PAGE ::

--- begin ---

Given two positive semi-definite matrices $P_1$ and $P_2$,

$$\begin{array}{ll} \text{minimize} & x^T P_1^{-1} x\\ \text{subject to} & x^T P_2^{-1} x = 1\end{array}$$

My approach is to form a Lagrangian function, that is,

$$f=x^TP_1^{-1}x-\ell(x^TP_2^{-1}x-1)$$

and solve this using Newton's Method. The method work fine and the result obey the constraint.

But in an article, another way is followed to solve this problem. Using $df/dx=0$ and simplifying we can write, $$(P_2P_1^{-1}+\ell I)x=0,$$ where $I$ is the identity matrix. Now it is given that the lagrange multiplier $\ell$ and minimizing points $x$ are the eigenvalues and eigenvectors of the matrix $-P_2P_1^{-1}$ (using $P_2^{-1}$ weighted norm) respectively.

But when I use the eigenvectors of $-P_2P_1^{-1}$, the constraint is not satisfied. Furthermore, the result of the two methods is different.

--- end ---

TASKS FOR THIS EXERCISE ::
a - Copy the forum post on constrained minimization, in full and with no changes.
b - Reproduce verbatim the entries from the line containing "The image size is (2576, 756). In" through the line containing "at (475, 42).", with both of those lines included.

DATA FOR THE TASK ::
--- begin ---

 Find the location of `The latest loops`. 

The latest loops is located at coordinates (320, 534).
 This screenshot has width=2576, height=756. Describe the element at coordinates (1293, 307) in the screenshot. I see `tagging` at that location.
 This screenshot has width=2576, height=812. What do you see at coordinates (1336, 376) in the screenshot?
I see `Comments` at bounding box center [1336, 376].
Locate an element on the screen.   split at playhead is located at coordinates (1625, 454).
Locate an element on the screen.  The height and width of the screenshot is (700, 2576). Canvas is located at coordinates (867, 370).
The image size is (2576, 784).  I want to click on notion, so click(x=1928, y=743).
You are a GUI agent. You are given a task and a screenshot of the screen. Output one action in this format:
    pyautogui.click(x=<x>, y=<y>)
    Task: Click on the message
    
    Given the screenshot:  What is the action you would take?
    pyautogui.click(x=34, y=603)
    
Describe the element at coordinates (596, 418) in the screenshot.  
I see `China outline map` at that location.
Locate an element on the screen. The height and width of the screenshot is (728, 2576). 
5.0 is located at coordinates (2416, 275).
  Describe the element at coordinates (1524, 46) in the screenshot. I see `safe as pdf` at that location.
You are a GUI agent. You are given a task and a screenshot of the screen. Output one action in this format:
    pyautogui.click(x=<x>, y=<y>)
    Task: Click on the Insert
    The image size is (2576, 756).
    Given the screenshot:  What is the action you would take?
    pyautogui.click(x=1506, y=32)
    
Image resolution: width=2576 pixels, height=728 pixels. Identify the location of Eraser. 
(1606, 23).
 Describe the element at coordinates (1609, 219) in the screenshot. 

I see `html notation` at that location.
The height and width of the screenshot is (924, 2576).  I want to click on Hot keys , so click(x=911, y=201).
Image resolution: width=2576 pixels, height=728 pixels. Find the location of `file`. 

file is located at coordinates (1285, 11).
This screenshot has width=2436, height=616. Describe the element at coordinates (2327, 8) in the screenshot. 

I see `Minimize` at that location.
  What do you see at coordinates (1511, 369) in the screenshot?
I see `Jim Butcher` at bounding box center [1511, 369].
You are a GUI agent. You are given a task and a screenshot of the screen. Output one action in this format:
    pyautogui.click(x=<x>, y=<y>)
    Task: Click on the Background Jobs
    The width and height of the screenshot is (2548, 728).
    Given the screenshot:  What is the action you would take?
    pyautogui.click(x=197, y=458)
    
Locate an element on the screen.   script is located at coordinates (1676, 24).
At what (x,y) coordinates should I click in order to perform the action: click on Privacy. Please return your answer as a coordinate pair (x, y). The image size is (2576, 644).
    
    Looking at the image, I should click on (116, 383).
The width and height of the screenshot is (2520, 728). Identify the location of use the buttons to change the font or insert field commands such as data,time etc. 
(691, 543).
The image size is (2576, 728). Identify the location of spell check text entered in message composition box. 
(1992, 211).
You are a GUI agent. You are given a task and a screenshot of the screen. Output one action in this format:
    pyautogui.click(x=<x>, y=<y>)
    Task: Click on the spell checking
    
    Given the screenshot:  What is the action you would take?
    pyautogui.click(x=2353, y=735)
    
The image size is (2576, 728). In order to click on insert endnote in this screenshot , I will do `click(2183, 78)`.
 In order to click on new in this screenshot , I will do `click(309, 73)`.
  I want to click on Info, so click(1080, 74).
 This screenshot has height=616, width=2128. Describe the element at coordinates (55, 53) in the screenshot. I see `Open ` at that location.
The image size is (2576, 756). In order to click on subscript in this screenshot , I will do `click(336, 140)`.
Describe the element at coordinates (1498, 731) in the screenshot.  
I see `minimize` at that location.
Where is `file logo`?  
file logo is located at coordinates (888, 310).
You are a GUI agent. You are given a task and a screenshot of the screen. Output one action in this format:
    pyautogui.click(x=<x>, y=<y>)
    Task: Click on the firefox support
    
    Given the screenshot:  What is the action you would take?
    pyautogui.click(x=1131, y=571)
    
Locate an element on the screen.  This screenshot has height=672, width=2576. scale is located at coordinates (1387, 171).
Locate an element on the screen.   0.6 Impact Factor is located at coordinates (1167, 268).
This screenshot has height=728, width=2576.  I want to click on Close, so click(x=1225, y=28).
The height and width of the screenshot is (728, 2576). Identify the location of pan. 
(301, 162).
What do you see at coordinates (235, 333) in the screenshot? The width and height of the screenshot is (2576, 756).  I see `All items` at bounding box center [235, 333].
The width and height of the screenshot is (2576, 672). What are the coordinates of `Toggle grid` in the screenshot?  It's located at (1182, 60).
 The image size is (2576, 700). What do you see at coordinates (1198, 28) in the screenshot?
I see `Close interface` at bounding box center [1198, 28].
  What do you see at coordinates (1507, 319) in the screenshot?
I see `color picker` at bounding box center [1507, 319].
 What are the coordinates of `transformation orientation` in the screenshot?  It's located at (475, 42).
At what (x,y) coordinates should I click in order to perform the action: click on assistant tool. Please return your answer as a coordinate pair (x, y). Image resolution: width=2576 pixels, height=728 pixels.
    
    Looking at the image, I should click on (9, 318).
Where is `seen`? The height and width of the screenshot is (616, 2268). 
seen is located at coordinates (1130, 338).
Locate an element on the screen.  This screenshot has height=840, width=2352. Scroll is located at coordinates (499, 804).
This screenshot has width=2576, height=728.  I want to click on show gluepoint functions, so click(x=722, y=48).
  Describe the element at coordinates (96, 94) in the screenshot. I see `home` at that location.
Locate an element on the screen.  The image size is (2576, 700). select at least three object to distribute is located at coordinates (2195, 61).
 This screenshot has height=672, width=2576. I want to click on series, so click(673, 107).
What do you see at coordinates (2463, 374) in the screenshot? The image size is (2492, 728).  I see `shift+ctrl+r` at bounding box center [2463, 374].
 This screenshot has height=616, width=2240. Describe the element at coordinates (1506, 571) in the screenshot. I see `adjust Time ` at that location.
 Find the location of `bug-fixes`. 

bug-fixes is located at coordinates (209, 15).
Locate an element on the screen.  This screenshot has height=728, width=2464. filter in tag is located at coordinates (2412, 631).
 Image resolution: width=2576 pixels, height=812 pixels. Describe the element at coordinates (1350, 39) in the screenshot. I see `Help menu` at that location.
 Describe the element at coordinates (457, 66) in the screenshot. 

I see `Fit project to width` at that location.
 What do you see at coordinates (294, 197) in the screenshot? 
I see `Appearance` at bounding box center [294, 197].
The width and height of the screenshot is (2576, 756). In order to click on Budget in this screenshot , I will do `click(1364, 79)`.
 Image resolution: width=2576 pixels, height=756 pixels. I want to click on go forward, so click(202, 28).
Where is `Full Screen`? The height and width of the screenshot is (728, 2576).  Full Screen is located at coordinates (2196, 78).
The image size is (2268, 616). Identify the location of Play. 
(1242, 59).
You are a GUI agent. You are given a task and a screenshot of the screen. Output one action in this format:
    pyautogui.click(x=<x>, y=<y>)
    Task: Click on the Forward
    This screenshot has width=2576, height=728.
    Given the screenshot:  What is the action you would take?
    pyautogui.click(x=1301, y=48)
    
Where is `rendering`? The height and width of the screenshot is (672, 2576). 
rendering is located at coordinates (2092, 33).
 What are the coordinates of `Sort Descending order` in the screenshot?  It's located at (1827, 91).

--- end ---

THE ANSWERS ::
a -
Given two positive semi-definite matrices $P_1$ and $P_2$,

$$\begin{array}{ll} \text{minimize} & x^T P_1^{-1} x\\ \text{subject to} & x^T P_2^{-1} x = 1\end{array}$$

My approach is to form a Lagrangian function, that is,

$$f=x^TP_1^{-1}x-\ell(x^TP_2^{-1}x-1)$$

and solve this using Newton's Method. The method work fine and the result obey the constraint.

But in an article, another way is followed to solve this problem. Using $df/dx=0$ and simplifying we can write, $$(P_2P_1^{-1}+\ell I)x=0,$$ where $I$ is the identity matrix. Now it is given that the lagrange multiplier $\ell$ and minimizing points $x$ are the eigenvalues and eigenvectors of the matrix $-P_2P_1^{-1}$ (using $P_2^{-1}$ weighted norm) respectively.

But when I use the eigenvectors of $-P_2P_1^{-1}$, the constraint is not satisfied. Furthermore, the result of the two methods is different.

b -
The image size is (2576, 756). In order to click on subscript in this screenshot , I will do `click(336, 140)`.
Describe the element at coordinates (1498, 731) in the screenshot.  
I see `minimize` at that location.
Where is `file logo`?  
file logo is located at coordinates (888, 310).
You are a GUI agent. You are given a task and a screenshot of the screen. Output one action in this format:
    pyautogui.click(x=<x>, y=<y>)
    Task: Click on the firefox support
    
    Given the screenshot:  What is the action you would take?
    pyautogui.click(x=1131, y=571)
    
Locate an element on the screen.  This screenshot has height=672, width=2576. scale is located at coordinates (1387, 171).
Locate an element on the screen.   0.6 Impact Factor is located at coordinates (1167, 268).
This screenshot has height=728, width=2576.  I want to click on Close, so click(x=1225, y=28).
The height and width of the screenshot is (728, 2576). Identify the location of pan. 
(301, 162).
What do you see at coordinates (235, 333) in the screenshot? The width and height of the screenshot is (2576, 756).  I see `All items` at bounding box center [235, 333].
The width and height of the screenshot is (2576, 672). What are the coordinates of `Toggle grid` in the screenshot?  It's located at (1182, 60).
 The image size is (2576, 700). What do you see at coordinates (1198, 28) in the screenshot?
I see `Close interface` at bounding box center [1198, 28].
  What do you see at coordinates (1507, 319) in the screenshot?
I see `color picker` at bounding box center [1507, 319].
 What are the coordinates of `transformation orientation` in the screenshot?  It's located at (475, 42).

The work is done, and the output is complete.